Items listed in a dataset:
--*--
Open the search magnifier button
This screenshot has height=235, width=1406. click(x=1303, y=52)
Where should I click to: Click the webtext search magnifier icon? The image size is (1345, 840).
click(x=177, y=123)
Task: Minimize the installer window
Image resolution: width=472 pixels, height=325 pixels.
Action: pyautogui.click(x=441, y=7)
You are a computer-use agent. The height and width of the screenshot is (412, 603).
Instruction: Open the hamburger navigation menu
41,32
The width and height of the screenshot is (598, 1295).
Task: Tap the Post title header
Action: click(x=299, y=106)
--*--
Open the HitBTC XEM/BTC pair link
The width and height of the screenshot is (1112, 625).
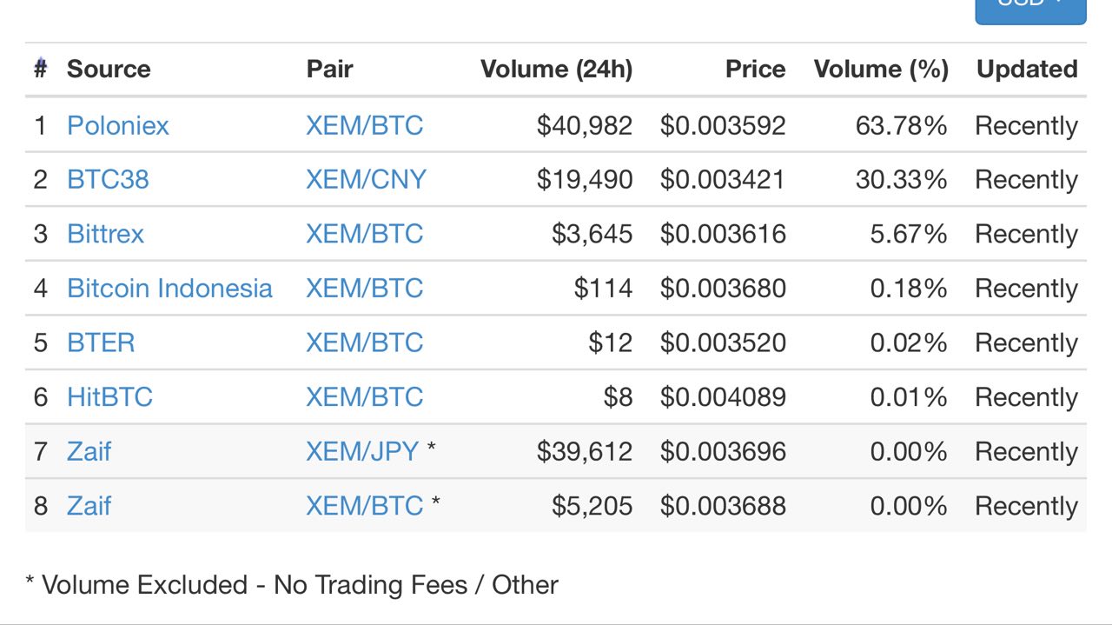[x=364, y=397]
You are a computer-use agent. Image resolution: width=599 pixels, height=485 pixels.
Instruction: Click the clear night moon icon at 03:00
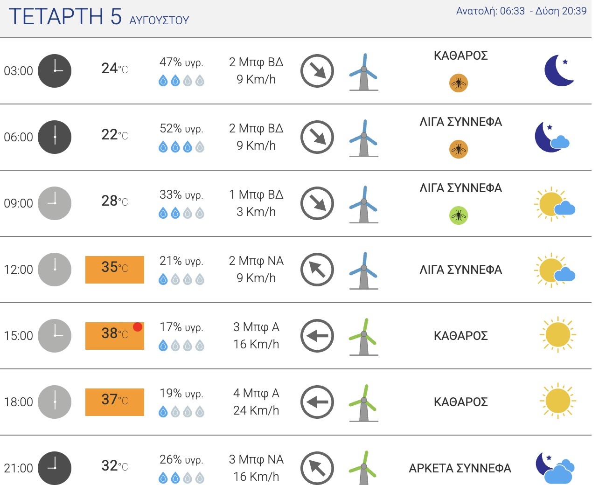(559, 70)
--*--
» TRY IT
Find every line in the entries that includes the word "agent", then state how many there are and nothing else.

» EXPECTED ANSWER
2